▶ **YOUR INSTRUCTIONS**:
Would you print the material exactly, starting at its first line and ending at the line holding "www.boavontade.com (653, 1190)"?

▶ **GIVEN DATA**:
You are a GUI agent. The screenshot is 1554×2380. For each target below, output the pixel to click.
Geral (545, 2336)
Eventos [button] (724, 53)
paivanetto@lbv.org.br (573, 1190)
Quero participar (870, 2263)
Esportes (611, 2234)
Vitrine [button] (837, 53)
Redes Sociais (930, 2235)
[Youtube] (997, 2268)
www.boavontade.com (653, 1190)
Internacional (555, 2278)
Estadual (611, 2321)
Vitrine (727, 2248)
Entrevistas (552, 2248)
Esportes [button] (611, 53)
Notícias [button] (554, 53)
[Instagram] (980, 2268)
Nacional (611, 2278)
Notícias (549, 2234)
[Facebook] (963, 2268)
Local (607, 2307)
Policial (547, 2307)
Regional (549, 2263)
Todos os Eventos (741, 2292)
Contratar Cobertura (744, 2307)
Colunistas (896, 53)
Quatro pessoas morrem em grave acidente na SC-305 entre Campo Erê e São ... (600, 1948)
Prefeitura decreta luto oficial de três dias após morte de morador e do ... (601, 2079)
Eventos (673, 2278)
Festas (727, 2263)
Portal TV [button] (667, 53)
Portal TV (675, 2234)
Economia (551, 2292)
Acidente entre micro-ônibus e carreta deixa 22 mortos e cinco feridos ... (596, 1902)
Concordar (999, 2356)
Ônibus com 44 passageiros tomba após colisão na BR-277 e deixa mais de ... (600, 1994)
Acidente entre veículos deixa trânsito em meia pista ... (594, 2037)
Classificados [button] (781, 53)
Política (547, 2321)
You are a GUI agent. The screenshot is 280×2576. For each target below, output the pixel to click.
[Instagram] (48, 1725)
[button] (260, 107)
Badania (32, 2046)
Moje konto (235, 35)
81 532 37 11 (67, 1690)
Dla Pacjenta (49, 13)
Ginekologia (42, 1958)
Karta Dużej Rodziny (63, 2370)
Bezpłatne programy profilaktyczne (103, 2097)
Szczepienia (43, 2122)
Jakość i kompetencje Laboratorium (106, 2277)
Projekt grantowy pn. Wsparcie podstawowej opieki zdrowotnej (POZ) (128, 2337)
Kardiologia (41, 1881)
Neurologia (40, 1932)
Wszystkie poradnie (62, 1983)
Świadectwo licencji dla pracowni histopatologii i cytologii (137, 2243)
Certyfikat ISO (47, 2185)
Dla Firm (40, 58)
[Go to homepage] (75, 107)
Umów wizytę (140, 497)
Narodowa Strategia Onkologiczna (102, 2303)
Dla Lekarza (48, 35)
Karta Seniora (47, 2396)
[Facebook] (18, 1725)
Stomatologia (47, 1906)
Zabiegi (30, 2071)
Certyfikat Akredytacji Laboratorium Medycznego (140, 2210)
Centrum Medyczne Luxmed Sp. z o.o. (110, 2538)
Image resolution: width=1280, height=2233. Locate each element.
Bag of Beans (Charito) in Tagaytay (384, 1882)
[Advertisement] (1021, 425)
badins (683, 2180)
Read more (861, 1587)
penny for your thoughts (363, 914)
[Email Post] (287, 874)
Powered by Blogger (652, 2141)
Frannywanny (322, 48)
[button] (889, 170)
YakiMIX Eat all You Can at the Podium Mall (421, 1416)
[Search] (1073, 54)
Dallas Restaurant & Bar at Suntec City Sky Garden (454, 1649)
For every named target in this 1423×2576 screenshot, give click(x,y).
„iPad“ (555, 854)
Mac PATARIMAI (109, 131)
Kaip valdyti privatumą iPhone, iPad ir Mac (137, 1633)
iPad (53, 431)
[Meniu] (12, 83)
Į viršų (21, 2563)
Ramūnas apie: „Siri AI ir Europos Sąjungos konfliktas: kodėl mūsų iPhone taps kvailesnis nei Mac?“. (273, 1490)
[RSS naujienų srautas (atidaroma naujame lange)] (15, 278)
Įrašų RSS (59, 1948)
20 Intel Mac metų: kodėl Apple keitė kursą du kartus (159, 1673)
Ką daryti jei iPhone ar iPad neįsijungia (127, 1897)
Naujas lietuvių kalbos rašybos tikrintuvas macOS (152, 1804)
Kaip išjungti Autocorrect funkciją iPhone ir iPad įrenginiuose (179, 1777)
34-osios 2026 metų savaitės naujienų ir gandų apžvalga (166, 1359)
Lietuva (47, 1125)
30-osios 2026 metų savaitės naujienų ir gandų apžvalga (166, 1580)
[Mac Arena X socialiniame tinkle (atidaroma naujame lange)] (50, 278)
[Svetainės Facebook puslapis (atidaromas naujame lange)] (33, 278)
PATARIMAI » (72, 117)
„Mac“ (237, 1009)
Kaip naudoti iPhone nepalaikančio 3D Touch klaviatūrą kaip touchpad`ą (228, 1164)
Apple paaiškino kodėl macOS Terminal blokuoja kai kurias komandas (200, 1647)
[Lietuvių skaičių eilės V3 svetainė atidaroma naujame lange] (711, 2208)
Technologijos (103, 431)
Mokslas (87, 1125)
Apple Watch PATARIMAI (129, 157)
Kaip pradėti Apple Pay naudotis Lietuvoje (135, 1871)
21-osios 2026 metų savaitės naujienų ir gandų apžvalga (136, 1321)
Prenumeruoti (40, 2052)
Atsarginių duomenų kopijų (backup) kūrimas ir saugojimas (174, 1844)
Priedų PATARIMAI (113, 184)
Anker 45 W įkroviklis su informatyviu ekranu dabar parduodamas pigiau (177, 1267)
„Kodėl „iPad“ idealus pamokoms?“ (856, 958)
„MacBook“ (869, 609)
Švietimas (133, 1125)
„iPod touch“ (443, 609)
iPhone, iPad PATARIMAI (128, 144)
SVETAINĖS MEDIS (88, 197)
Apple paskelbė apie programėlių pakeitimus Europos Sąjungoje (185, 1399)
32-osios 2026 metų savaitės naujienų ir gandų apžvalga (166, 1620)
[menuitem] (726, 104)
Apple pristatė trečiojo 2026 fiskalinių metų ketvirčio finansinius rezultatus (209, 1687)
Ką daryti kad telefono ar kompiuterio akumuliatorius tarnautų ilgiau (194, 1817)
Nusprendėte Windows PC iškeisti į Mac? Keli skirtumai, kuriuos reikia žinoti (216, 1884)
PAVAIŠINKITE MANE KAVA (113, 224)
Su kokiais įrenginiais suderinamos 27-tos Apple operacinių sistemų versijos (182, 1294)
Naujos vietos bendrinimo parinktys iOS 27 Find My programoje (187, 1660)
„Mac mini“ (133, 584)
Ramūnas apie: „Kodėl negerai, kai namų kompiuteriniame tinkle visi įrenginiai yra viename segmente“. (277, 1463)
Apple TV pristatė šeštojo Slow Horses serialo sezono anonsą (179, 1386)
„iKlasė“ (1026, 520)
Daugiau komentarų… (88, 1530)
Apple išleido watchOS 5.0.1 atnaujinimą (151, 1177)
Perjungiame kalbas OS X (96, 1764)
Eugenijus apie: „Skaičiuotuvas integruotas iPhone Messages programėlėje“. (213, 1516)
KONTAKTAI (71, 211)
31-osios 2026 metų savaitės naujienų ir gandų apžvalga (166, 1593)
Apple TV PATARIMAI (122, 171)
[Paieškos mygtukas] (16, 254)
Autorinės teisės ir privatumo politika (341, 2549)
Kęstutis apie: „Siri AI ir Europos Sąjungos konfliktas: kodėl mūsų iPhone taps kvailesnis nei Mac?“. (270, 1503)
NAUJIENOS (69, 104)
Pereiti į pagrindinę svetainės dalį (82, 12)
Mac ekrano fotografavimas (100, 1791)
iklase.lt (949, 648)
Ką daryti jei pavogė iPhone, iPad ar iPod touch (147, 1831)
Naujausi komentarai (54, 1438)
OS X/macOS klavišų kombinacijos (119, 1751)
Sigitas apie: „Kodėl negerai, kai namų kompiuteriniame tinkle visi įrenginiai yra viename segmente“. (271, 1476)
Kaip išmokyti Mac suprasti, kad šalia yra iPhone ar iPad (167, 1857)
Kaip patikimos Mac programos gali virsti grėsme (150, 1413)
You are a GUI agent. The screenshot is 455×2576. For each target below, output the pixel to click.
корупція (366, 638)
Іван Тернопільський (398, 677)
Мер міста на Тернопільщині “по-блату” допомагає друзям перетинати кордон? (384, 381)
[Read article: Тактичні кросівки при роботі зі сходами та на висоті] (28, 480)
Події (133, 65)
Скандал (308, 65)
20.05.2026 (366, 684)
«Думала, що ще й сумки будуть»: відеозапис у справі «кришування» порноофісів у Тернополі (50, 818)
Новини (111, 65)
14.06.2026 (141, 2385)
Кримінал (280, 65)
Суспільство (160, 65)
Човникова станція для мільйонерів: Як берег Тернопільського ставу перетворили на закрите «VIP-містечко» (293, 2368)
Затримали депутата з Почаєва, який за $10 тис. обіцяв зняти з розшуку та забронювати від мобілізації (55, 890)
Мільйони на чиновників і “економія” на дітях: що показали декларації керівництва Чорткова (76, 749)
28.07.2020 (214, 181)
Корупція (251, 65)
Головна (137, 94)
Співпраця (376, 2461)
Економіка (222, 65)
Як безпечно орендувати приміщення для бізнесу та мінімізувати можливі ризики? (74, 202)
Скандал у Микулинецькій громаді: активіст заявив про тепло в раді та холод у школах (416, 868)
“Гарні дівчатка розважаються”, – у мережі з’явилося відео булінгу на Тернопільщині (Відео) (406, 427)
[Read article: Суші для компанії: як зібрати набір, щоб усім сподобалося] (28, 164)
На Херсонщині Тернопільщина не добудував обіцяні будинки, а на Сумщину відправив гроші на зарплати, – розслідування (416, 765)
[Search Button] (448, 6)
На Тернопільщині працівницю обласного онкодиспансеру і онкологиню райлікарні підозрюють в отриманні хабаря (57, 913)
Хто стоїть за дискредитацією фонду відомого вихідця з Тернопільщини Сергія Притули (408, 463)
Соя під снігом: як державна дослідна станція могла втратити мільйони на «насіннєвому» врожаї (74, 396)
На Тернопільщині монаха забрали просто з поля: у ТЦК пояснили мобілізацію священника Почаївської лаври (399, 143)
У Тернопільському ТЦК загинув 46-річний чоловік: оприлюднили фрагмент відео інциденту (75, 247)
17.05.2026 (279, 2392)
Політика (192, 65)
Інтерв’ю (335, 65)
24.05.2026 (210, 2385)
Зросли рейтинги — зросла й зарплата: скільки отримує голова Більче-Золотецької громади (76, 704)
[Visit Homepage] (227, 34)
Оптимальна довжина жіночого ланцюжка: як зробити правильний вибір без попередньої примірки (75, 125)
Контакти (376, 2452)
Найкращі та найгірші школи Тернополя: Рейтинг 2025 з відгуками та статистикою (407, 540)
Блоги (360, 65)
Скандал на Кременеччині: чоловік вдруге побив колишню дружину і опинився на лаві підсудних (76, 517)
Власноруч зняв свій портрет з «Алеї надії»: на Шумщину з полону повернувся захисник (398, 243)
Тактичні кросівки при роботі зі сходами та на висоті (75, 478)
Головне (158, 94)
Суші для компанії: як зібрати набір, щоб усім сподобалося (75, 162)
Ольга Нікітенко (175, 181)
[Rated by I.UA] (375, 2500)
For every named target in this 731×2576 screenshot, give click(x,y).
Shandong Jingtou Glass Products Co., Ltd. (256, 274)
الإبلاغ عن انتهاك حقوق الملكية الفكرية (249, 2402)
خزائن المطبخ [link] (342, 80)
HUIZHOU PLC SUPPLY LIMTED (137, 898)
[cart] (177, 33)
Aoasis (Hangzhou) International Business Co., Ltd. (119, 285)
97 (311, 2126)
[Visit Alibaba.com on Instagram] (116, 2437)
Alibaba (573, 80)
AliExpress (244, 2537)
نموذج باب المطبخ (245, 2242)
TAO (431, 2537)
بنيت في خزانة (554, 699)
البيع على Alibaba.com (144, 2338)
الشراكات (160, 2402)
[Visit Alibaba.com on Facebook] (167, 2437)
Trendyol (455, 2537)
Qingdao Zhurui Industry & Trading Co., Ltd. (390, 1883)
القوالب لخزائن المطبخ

▶ **RESULT BELOW**:
You are a GUI agent. The screenshot is 1554×2380. For each target below, output the pixel to click.
Geral (545, 2336)
Eventos [button] (724, 53)
paivanetto@lbv.org.br (573, 1190)
Quero participar (870, 2263)
Esportes (611, 2234)
Vitrine [button] (837, 53)
Redes Sociais (930, 2235)
[Youtube] (997, 2268)
www.boavontade.com (653, 1190)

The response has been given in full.